START DATA IN THIS EXERCISE
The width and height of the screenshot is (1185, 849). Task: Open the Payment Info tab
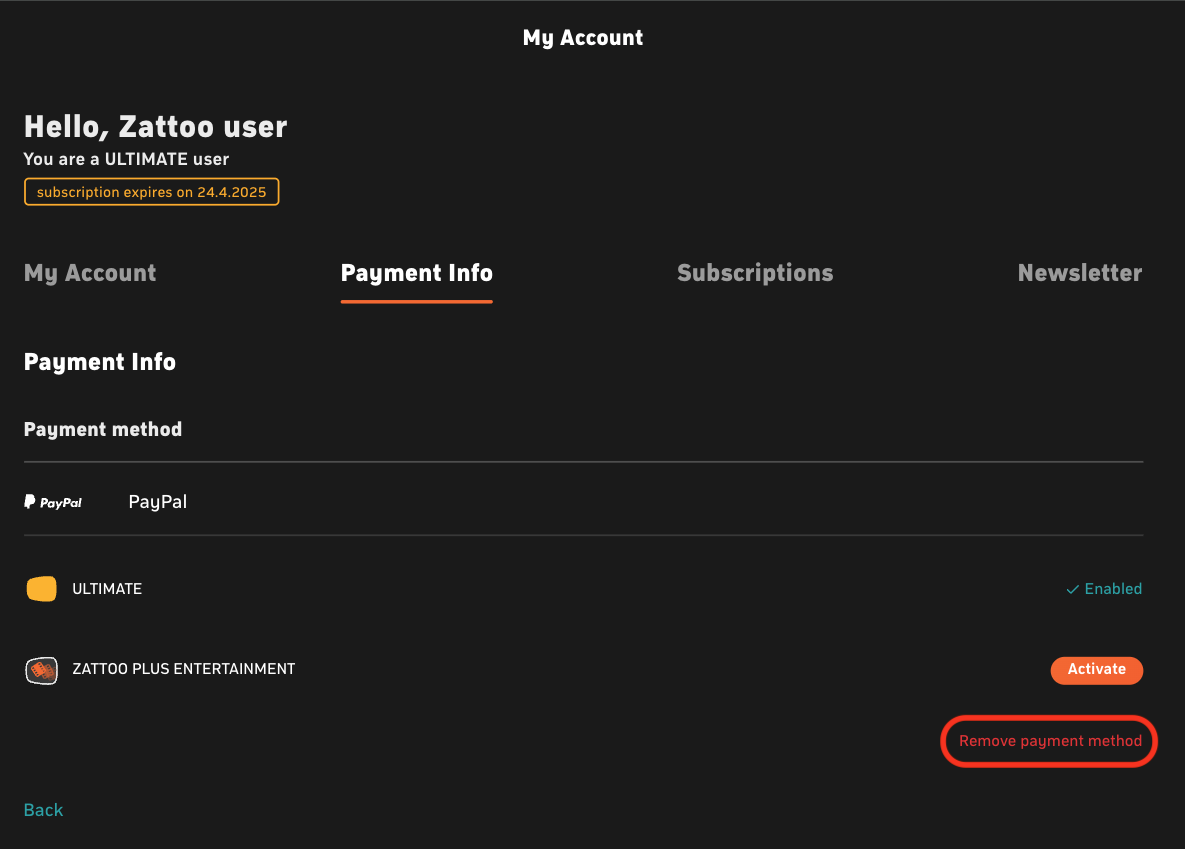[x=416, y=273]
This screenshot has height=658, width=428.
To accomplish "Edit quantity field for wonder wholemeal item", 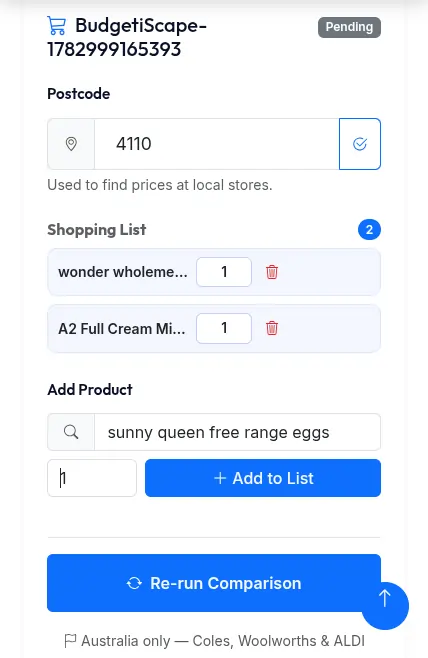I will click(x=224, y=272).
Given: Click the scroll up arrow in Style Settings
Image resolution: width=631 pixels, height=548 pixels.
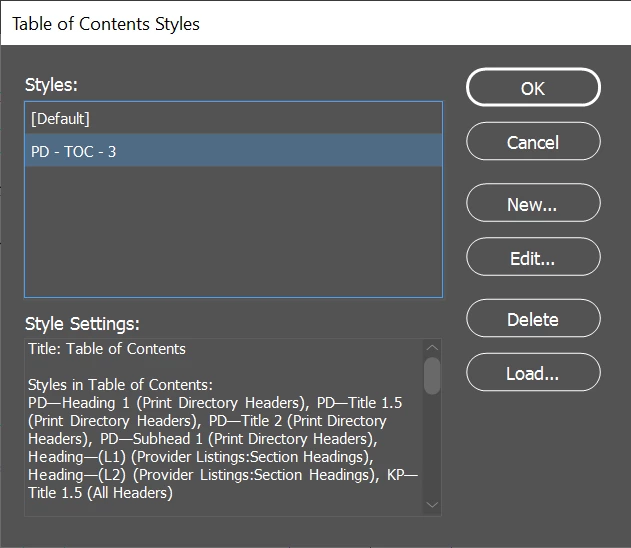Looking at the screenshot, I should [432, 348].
END DATA IN THIS EXERCISE
§ **EXERCISE BRIEF**
All lines from the one containing "Image resolution: width=631" to the end of the entries should appear in the output exactly as written, with no pictures.

§ **COMPLETED EXERCISE**
Image resolution: width=631 pixels, height=548 pixels.
Looking at the screenshot, I should [432, 348].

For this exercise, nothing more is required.